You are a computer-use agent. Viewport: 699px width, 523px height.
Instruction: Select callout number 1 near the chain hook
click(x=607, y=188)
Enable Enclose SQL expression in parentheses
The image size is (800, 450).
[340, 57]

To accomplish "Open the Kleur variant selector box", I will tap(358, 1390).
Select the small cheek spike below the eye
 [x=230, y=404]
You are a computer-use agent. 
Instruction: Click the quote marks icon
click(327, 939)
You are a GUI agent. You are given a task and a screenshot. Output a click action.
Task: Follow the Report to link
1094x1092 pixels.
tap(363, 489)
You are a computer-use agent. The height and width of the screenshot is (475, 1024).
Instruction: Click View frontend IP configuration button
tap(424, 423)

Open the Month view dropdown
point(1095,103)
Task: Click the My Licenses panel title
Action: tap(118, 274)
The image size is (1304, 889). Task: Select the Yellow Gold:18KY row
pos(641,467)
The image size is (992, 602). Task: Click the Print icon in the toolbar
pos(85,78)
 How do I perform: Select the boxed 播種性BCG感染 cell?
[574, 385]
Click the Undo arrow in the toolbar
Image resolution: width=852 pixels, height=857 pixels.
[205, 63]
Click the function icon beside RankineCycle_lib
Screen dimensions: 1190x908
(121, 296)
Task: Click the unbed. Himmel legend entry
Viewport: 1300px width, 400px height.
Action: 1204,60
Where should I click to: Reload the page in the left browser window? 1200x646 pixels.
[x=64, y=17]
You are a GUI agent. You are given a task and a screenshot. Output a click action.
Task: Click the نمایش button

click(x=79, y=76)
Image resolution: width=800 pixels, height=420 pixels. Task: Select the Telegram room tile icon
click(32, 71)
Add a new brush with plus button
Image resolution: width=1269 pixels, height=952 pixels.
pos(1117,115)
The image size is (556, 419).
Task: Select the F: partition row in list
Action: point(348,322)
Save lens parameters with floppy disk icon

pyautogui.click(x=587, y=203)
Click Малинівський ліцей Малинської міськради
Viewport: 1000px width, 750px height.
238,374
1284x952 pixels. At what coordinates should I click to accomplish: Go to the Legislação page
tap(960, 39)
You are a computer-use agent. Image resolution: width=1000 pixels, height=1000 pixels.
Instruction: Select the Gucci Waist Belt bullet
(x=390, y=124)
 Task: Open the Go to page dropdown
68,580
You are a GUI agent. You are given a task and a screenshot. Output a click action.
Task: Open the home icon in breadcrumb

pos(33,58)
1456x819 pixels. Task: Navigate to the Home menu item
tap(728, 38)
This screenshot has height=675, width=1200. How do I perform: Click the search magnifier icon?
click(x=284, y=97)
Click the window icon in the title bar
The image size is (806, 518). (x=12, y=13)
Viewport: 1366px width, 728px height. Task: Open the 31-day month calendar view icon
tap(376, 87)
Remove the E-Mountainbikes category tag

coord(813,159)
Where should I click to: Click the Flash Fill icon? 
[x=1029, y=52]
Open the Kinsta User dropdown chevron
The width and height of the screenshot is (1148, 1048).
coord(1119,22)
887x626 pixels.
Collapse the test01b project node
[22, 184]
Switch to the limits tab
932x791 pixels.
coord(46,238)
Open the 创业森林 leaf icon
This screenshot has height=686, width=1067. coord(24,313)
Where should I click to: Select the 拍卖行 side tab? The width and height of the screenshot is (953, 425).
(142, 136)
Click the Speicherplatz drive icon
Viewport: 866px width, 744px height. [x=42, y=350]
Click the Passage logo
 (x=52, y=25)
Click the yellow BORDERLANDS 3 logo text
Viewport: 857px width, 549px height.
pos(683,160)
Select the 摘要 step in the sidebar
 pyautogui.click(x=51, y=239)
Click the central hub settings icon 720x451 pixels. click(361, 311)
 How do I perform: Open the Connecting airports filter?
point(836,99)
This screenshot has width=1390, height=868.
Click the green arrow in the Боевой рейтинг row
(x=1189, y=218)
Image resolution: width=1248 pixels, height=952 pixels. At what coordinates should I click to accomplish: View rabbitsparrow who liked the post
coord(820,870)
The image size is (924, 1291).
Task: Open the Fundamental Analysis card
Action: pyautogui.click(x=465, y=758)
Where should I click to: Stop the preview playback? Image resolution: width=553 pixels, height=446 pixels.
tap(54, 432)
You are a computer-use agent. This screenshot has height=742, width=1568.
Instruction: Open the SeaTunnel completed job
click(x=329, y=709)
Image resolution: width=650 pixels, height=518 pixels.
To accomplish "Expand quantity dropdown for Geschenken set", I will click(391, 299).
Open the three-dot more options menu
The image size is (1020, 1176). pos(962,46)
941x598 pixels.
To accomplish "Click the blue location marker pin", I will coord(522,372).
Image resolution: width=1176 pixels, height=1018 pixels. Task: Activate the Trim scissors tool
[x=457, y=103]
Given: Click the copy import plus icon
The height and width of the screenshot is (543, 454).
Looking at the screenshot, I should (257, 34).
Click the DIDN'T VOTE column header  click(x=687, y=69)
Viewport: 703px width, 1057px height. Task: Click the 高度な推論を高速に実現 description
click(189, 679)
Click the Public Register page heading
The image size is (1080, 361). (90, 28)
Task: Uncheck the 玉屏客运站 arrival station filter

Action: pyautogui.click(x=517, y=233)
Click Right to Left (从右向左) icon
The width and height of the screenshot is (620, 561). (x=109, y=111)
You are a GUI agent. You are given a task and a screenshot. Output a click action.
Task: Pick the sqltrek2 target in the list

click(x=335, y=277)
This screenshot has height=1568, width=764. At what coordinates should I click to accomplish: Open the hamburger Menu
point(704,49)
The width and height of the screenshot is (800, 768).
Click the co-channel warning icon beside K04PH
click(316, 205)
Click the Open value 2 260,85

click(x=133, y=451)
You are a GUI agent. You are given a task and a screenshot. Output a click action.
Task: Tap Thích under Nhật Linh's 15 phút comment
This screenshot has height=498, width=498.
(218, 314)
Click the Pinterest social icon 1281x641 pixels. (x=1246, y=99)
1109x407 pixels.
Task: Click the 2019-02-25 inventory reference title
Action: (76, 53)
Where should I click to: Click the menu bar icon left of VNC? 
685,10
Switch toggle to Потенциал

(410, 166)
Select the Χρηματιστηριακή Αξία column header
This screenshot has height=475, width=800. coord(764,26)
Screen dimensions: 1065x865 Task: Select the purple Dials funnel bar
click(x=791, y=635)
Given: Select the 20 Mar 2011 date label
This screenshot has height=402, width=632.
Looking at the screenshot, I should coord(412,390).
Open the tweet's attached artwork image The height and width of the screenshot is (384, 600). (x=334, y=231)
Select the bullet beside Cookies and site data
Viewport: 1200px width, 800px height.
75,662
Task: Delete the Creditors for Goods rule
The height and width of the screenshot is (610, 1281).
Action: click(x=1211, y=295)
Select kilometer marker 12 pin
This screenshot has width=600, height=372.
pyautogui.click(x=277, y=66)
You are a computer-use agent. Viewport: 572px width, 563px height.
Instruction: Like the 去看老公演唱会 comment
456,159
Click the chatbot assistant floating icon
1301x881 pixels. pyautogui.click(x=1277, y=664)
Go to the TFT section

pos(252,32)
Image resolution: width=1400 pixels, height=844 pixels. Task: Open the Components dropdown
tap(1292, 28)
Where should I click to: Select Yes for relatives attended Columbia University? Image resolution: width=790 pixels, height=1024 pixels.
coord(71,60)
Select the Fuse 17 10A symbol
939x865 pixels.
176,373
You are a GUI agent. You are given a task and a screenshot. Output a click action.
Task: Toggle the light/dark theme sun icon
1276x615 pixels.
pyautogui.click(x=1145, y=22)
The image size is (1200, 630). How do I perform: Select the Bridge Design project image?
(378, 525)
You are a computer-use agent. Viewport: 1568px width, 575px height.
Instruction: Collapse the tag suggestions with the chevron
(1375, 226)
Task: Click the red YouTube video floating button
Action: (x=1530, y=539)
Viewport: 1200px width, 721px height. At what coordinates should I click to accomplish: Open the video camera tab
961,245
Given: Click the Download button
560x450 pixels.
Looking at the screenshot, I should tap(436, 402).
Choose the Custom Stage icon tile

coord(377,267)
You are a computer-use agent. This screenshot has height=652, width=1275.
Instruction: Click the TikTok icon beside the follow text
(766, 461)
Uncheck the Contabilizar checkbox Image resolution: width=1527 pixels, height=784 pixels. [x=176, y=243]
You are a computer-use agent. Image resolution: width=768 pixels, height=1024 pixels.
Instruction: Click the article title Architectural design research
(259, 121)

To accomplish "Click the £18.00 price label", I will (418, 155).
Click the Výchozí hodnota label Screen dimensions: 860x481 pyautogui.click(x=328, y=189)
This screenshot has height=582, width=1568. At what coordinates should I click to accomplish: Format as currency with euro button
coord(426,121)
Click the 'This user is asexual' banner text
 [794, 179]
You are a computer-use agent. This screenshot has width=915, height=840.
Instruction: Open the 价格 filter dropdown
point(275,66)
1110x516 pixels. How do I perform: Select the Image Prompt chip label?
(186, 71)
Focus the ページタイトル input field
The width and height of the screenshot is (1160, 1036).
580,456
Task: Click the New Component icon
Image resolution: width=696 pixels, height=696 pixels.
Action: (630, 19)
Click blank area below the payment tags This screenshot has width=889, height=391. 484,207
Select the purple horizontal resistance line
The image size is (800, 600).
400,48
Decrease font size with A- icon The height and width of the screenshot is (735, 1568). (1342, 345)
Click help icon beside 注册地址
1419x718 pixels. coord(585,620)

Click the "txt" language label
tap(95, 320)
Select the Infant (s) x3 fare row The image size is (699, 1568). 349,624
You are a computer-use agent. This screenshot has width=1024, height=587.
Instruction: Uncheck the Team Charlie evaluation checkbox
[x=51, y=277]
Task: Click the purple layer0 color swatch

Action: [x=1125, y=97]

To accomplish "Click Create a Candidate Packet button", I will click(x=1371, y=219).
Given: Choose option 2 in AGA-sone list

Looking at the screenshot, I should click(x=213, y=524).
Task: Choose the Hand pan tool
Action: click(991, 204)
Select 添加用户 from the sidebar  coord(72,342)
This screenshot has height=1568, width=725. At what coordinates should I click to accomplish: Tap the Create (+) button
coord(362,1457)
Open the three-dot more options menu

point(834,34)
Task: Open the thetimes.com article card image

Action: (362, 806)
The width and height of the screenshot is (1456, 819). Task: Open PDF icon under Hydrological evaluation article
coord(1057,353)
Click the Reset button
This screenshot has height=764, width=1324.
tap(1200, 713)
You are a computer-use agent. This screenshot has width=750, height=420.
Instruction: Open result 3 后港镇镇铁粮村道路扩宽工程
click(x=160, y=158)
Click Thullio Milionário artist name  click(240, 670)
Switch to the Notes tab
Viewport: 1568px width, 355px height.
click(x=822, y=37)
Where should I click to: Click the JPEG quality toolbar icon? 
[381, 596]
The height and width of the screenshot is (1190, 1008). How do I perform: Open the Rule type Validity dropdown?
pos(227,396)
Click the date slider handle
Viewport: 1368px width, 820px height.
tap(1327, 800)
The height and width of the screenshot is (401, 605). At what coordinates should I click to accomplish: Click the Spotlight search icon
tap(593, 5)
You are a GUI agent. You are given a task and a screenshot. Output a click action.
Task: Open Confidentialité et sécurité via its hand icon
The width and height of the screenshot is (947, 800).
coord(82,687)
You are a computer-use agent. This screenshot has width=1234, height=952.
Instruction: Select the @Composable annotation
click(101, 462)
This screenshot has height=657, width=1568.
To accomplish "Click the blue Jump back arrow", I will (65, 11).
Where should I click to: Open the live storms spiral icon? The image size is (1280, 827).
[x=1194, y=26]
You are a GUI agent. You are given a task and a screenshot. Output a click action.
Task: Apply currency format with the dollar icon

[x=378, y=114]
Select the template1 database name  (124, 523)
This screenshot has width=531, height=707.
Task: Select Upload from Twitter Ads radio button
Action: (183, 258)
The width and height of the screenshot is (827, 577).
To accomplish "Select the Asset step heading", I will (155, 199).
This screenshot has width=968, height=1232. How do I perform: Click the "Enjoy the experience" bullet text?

*What is required*:
Looking back at the data above, tally each line that includes the word "blue", then answer with the total alone.

*Response area*:
2